Friday, January 29, 2016

Categories/Metaphysics - Aristotle

If there are no objections, I'm going to combine these two works from Aristotle.  All of my standard objections to Aristotle apply here, maybe more than usual.  I felt that much of it went over my head.  Aristotle is probably best worked through with other people.

'Categories' is Aristotle's opening to the study of logic.  The basic theme is that things can be put into different categories and better understood that way.  Categories can have sub-categories, as in cats > tabbies > female tabbies.  He recognizes several various ways that things can be categorized:
Of things said without any combination, each signifies either substance or quantity or qualification or a relative or where or when or being-in-a-position or having or doing or being-affected. To give a rough idea, examples of substance are man, horse; of quantity: four-foot, five-foot; of qualification: white, grammatical; of a relative: double, half, larger; of where: in the Lyceum, in the market-place; of when: yesterday, last-year; of being-in-a-position: is-lying, is-sitting; of having: has-shoes-on, has-armour-on; of doing: cutting, burning; of being-affected: being-cut, being-burned.
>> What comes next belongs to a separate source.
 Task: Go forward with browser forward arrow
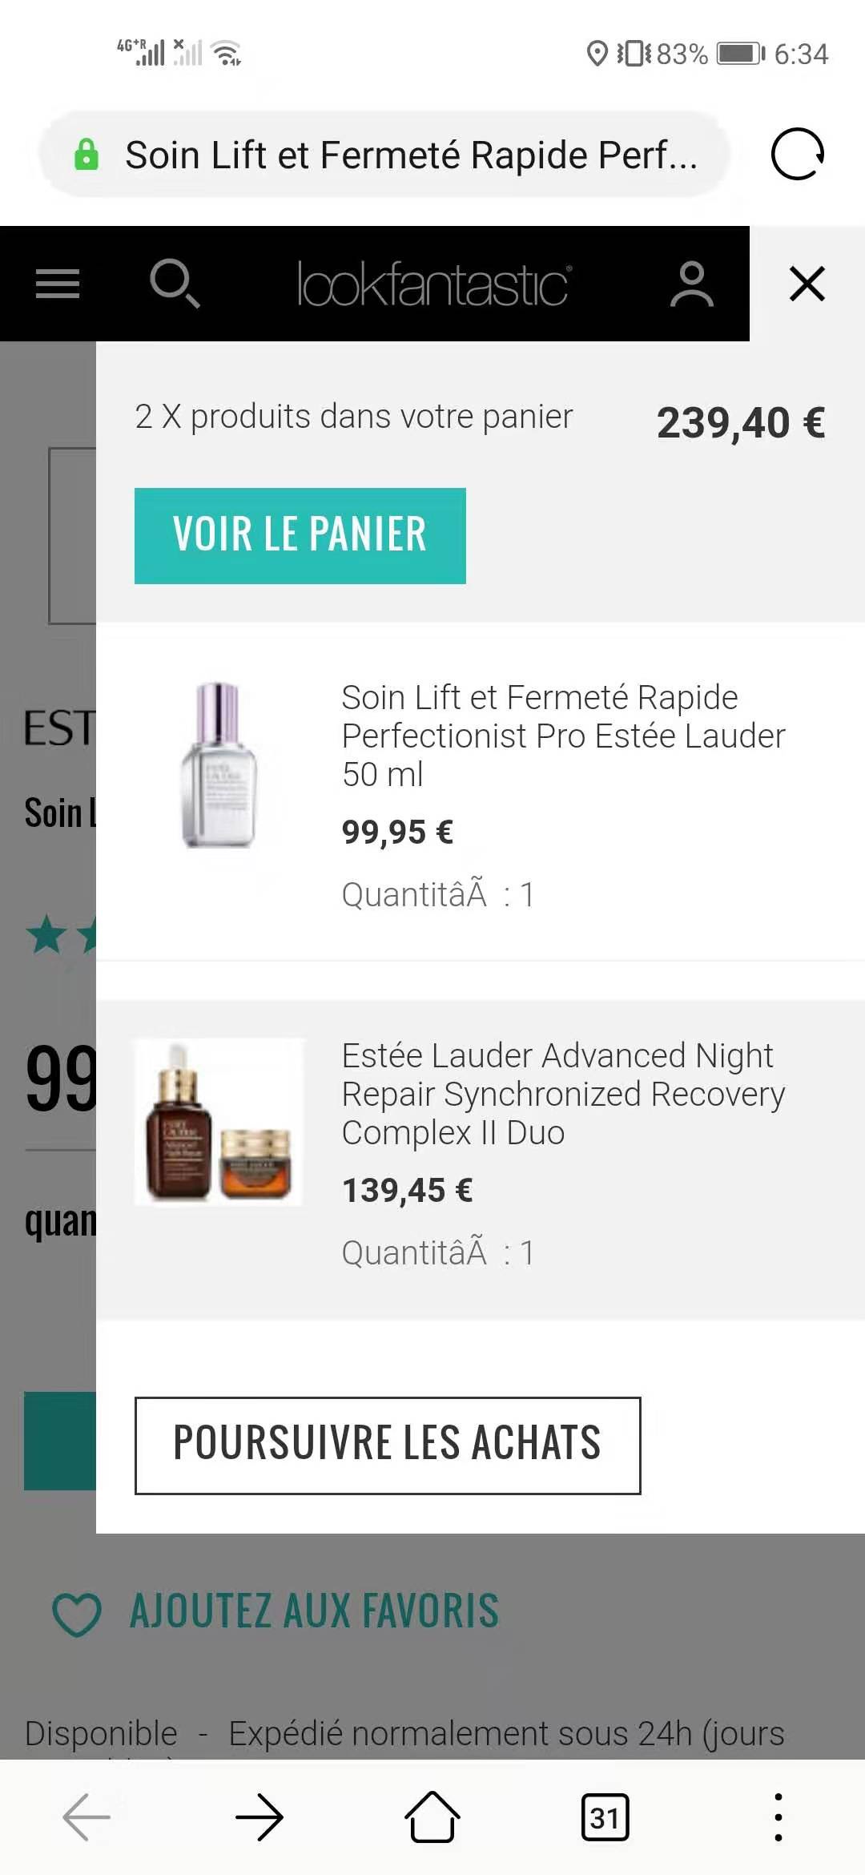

 Got all that?  Good.  I'm sure that this is ground that needed to be broken at some point, but it is so well lived at this point, that it didn't feel like anything new was being added to my life.

'Metaphysics' is an effort to understand the 'substance' of things.  I must admit that I understood little of this.  I talked with my dad and he said that one of the obstacles might be in the translation from ancient Greek to English.  Things like 'form' and 'substance' are virtually synonyms in English but they may have meant very different things back then.
This could be.  And it could also be that my mind has very little attention for discussions of 'the whichness of what'.  It's easier for me to work with problems of ethics and the like.  Your mileage may vary, but I found the Aristotle this month to be quite a struggle for very little reward.